I've backed up most of the important stuff, but I don't really know what to do with iTunes. I guess I should copy off the entire library... and work out the authorization later. The complete iPhoto library has already been duped on Rhonda's iBook. Email is a wash, again, because the iBook is on Panther, and Panther isn't about to open up Tiger mailboxes.
Since I am always brutally honest about my Apple experiences, I have to bitch about how lackluster the support has been for me lately. When I dragged the iMac down to the store (an hour drive south, by the way), they were mysteriously unable to find a problem. So I've been living with clicky noises and waiting for the final shoe to drop. Today, the guy runs Disk Utility once and then books his plane flight to Hawaii. Gone, daddy, gone. I guess no other diagnostic tool on the planet could tell him anything more substantial than "this drive is fried."

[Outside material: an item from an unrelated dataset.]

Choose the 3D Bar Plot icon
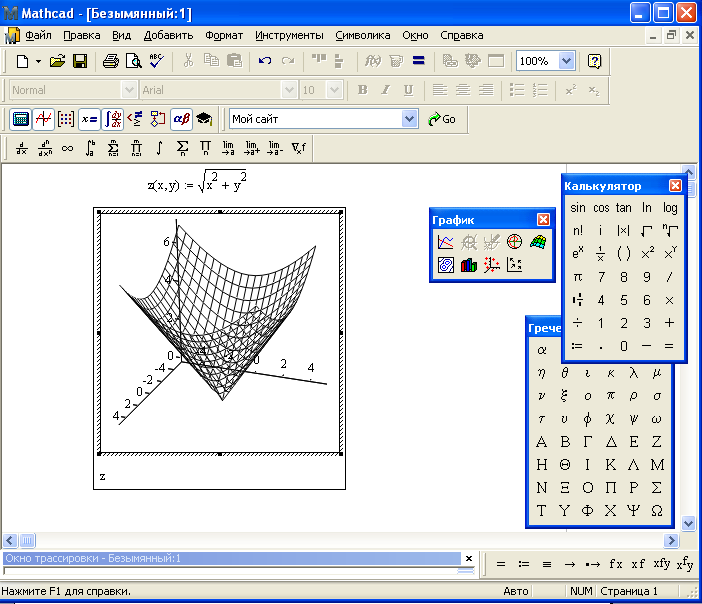Screen dimensions: 702x604 pos(469,265)
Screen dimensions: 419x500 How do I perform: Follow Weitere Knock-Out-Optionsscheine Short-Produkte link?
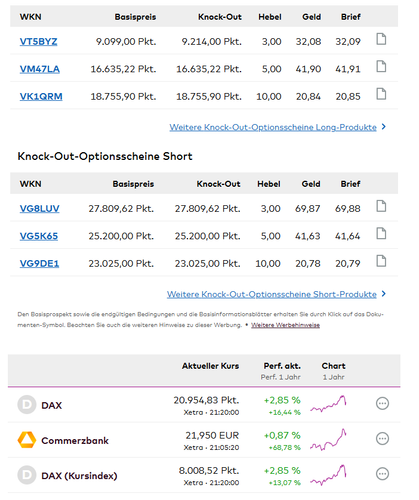coord(272,294)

I repeatedly told him that I could still boot in target mode (where the Mac is fooled into thinking it is a dumb external firewire drive), so the data is perfectly okay. That didn't matter; I was still read the riot act on backing up data and handed several business cards for pro data recovery services.
To his credit, he quoted me $300 for an HD swap, but then pulled a Progressive and said I could probably get a larger HD installed cheaper if I went to a non-Apple tech shop. Although at this point, I don't think I want to bother, since I doubt a new HD will solve the part where the iMac refuses to see CDs/DVDs.
I bought this iMac in May of 2002, which makes it my least functional Apple product ever. I could probably still fire up my Performa 430 if I wanted to. And I know my PowerMac 7600 still works. Maybe that's why Apple abandoned the lamp design so quickly.
So something new is about to happen. I'm just not sure what yet.